L'occidente è morto a Kobane

Pubblichiamo, per gentile concessione dell'Editore, un estratto di Kurdistan. Utopia di un popolo tradito (Salerno editrice, 2019), l'ultimo libro scritto dal nostro collaboratore Marco Gombacci

L'occidente è morto a Kobane

L’Occidente finisce a Kobane. Kobane, un tempo simbolo dell’eroica resistenza curda alle bandiere nere dell’Isis, finisce per essere nuovamente accerchiata, ma questa volta dall’esercito turco di Erdoğan membro della Nato e dalle milizie islamiste alleate di Ankara, con l’assenso di Stati Uniti ed Europa. «Non abbiamo altri amici che le montagne» è il detto che i curdi amano ripetere per ricordare la serie infinita di tradimenti da parte dell’Occidente, dalle prime guerre russo-turche di fine Ottocento, passando per il trattato di Sèvres fino al voltafaccia di Donald Trump dell’ottobre 2019 quando, in una mossa irruenta, ordinò il ritiro delle truppe statunitensi nella Siria nordorientale [….]. I combattenti che avevano strappato Raqqa allo Stato islamico e che avevano costituito una società fondata su libertà religiosa, parità tra uomini e donne e la convivenza tra diverse etnie, stavano per essere nuovamente traditi da quell’Occidente che prima li aveva usati nella lotta contro l’Isis per poi abbandonarli al loro destino. Con il tradimento nei confronti dei curdi, Trump non solo ha regalato una parte del territorio del Nord-Est siriano all’alleato turco della Nato, ma ha arrestato un processo democratico unico nell’area mediorientale, la cui straordinarietà era possibile testimoniarla recandosi in quel Rojava, idealizzato e realizzato in anni da intellettuali e attivisti curdi.

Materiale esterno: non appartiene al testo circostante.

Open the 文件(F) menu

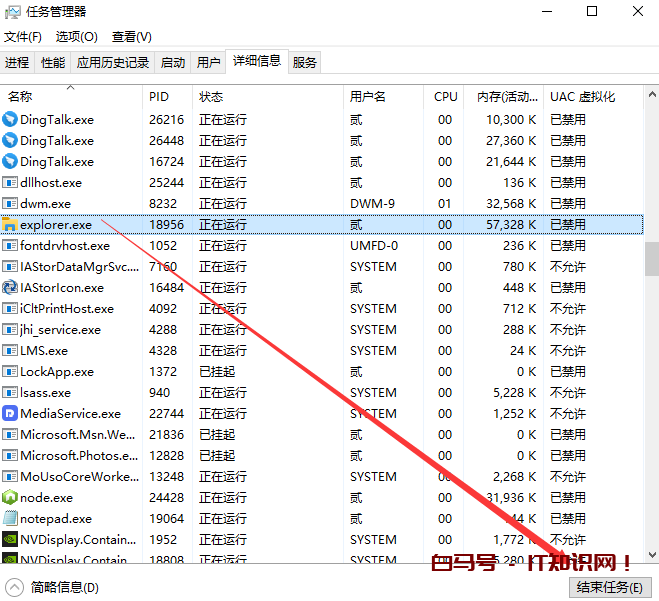(x=23, y=37)
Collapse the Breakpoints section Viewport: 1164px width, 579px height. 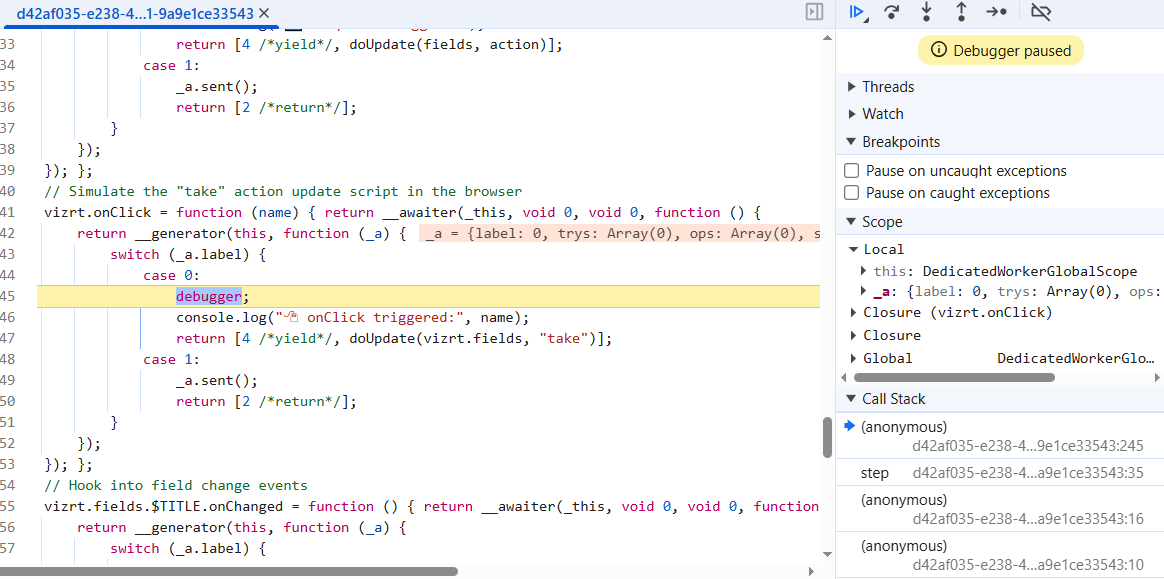[852, 142]
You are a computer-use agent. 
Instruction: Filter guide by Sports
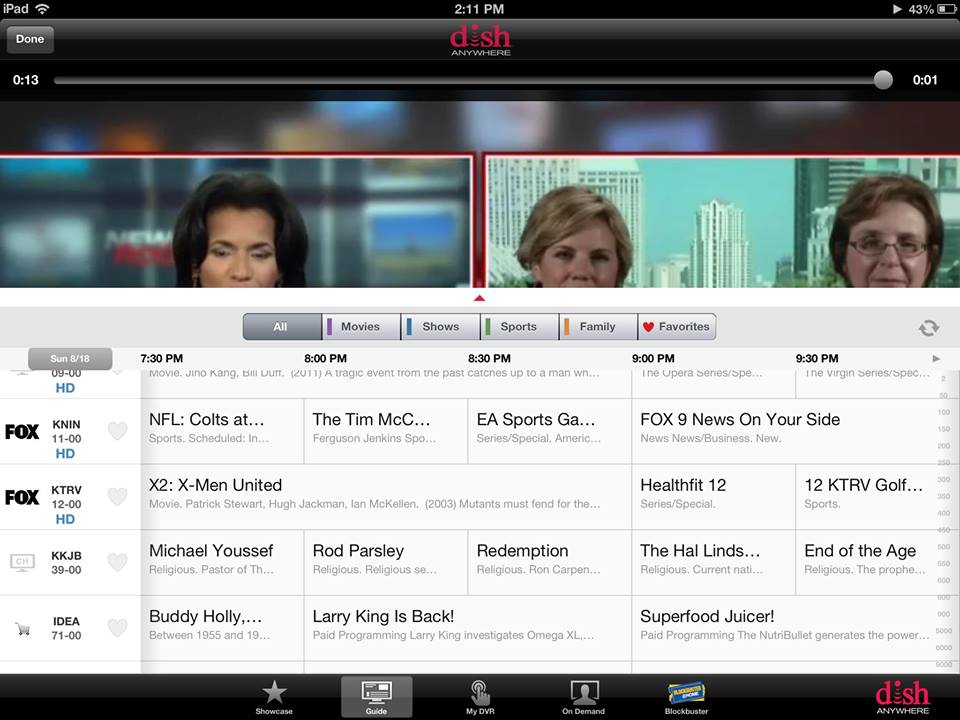(518, 327)
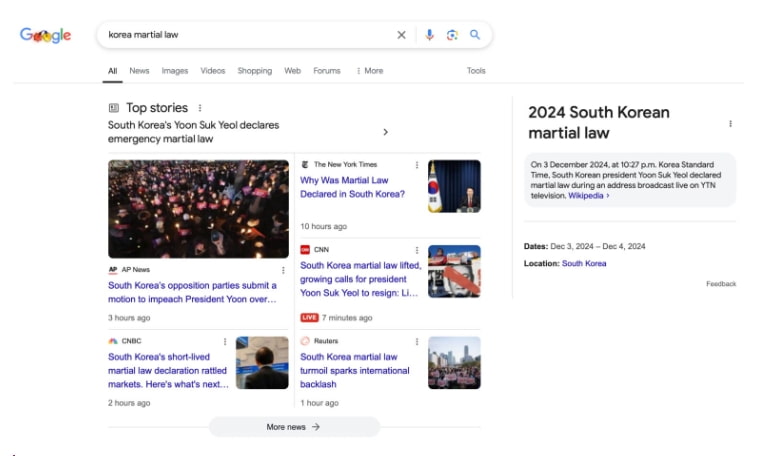777x456 pixels.
Task: Start voice search with microphone icon
Action: point(429,35)
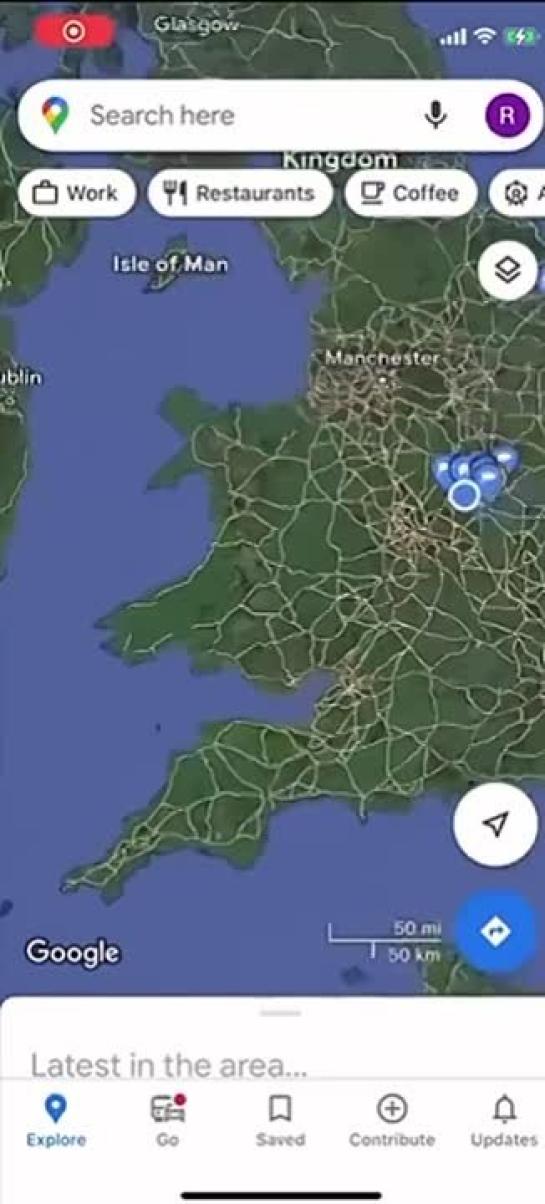Open the Explore tab
The width and height of the screenshot is (545, 1204).
coord(56,1120)
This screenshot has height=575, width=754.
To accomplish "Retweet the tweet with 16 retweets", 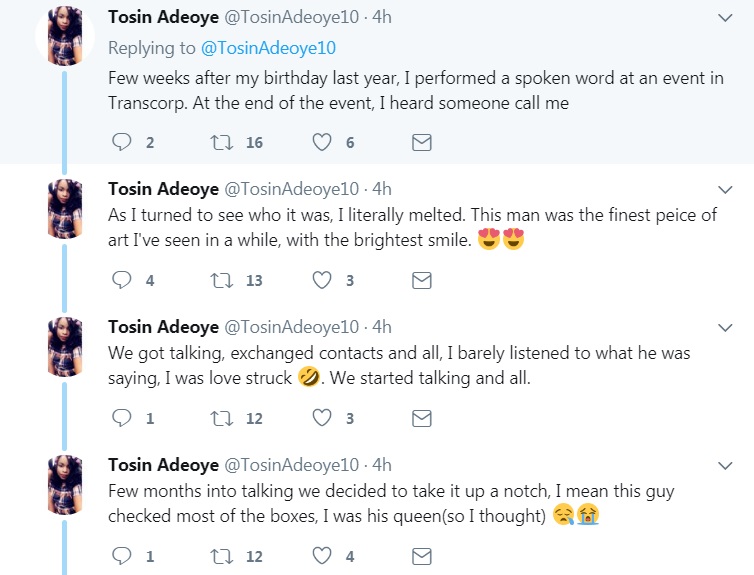I will click(222, 143).
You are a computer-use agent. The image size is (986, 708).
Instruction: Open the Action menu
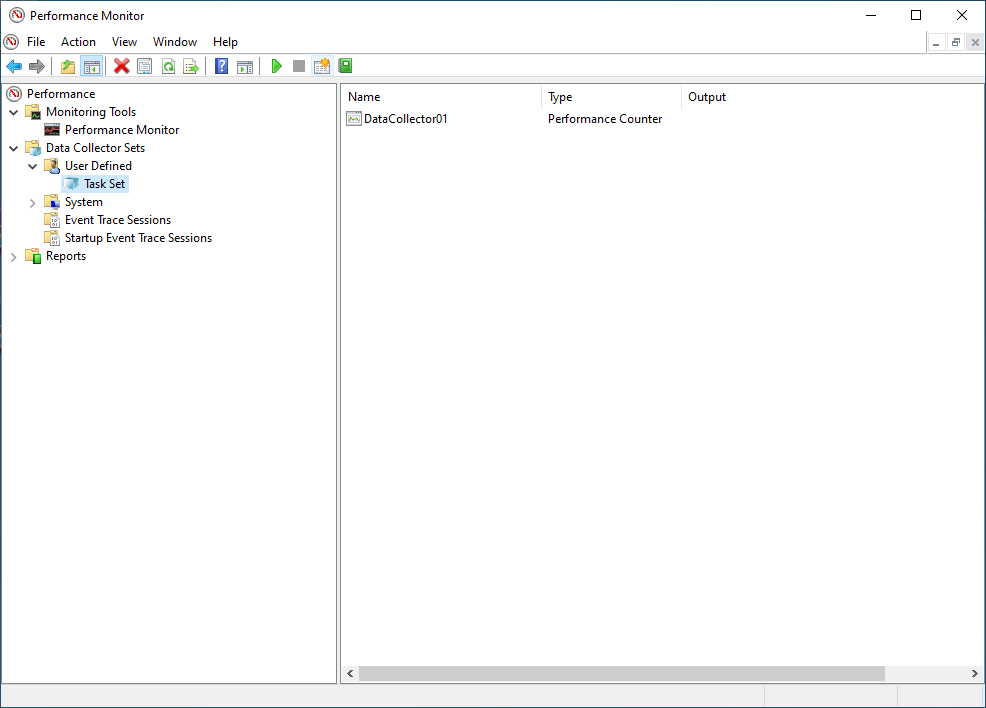[78, 42]
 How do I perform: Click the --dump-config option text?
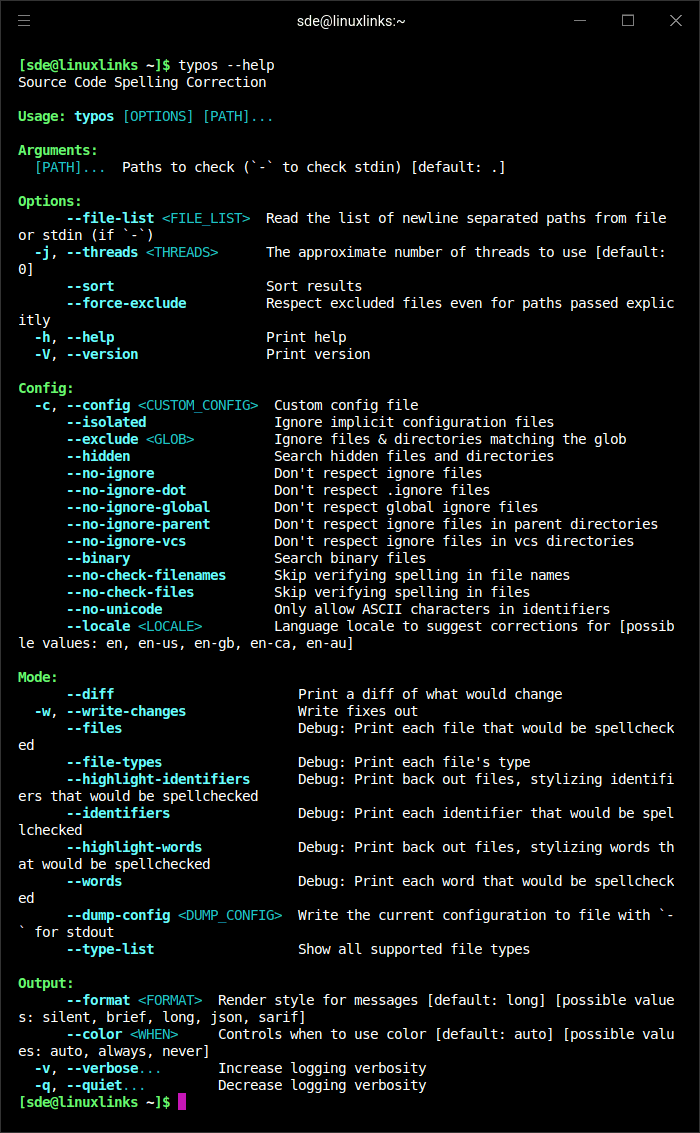[118, 915]
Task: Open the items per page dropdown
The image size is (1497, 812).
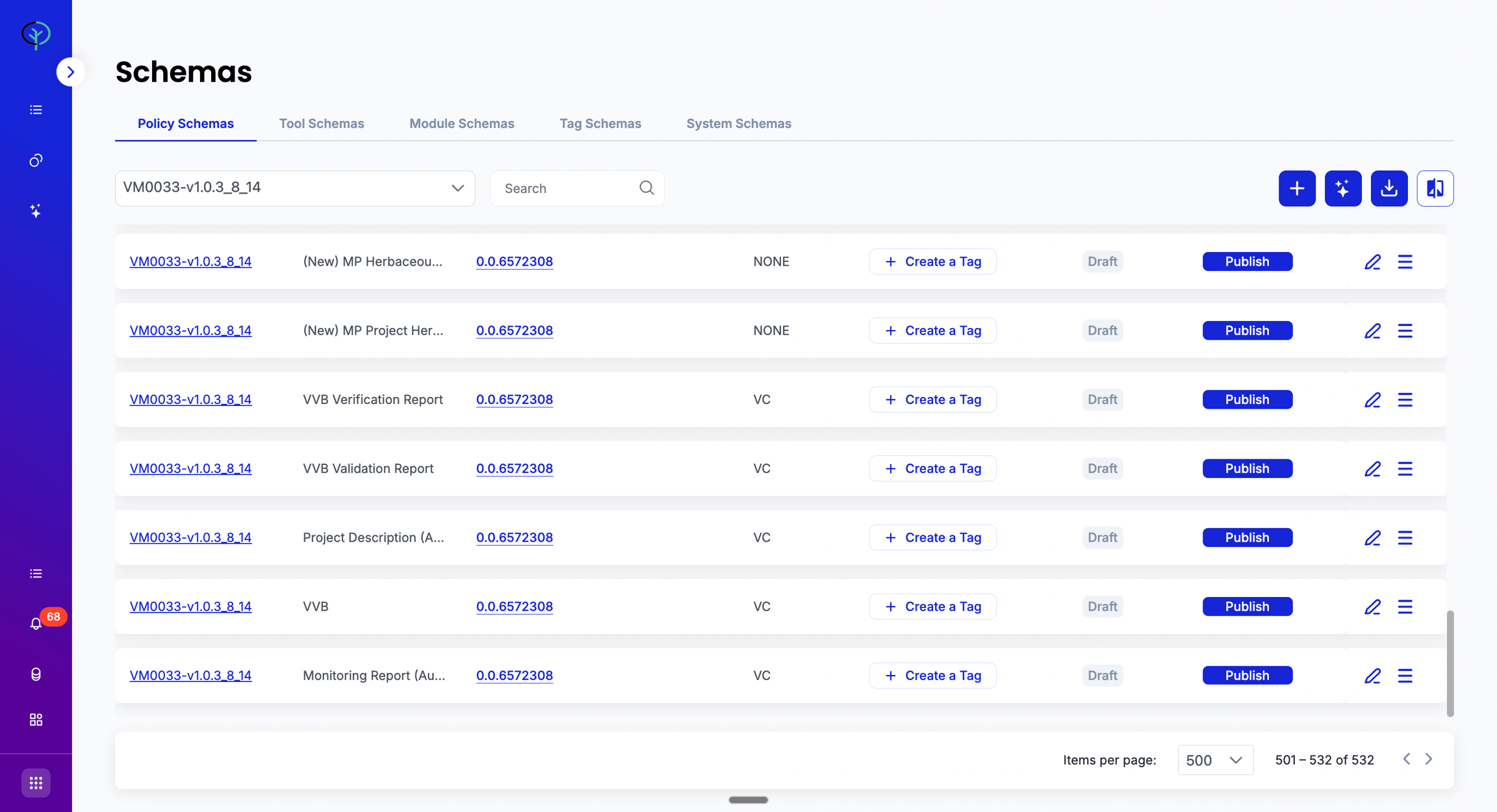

La prima volta che varcai il confine per entrare nella Siria nordorientale attraversando il leggendario fiume Tigri, culla della civiltà mesopotamica, la guerra era all’apice della violenza. l’assedio di Raqqa era in corso e gli attentati contro i civili di infiltrati jihadisti nella società erano frequenti. Mi ritrovai in un capanno sotto un tetto di lamiera a quaranta gradi all’ombra. Ero insieme a centinaia di sfollati siriani che stavano ritornando in Siria dal Kurdistan iracheno. Stavano andando a vedere cosa fosse rimasto delle loro case e chi dei loro familiari e amici fosse ancora in vita. L’artiglieria della Coalizione internazionale supportava le incursioni sul territorio delle milizie curde. I soldati che mi scortavano erano appena tornati dal fronte e guidavano una vettura militare nella quale risuonavano delle canzoni a tutto volume. Per far posto a tutti i passeggeri, mi avevano dato in braccio i fucili ancora caldi che fino a poche ore prima erano stati utilizzati per sparare ai tagliagole dell’Isis. Una strada sterrata ci stava portando ai primi posti di blocco. Notai, sul cruscotto della macchina, un crocifisso che oscillava a ogni buca nella quale il minibus fatalmente incappava. Alcuni di loro avevano tatuate sul collo delle croci, altri delle scritte in curdo oppure versetti del Corano in arabo. Mi colpì una giovane ragazza che teneva con fermezza il fucile tra le mani, pronta a usarlo in un qualsiasi momento.

Le notti prima di andare al fronte, le passai nelle comuni dove condividevo con membri della società locale tutte le ore del giorno, dalla stanza da letto ai pasti. […..] Incontravo quotidianamente i rappresentanti delle amministrazioni, delle associazioni delle donne, delle istituzioni religiose che mi spiegavano il meccanismo e le ideologie che li avevano portati a realizzare una rivoluzione culturale e sociale senza precedenti.

Ero partito per documentare l’avanzata militare

delle truppe curde e le loro recenti vittorie contro lo stato islamico ma ebbi l’impressione che stavo per scoprire una realtà molto più complessa di quella che mi ero preparato a incontrare: l’utopia del Kurdistan.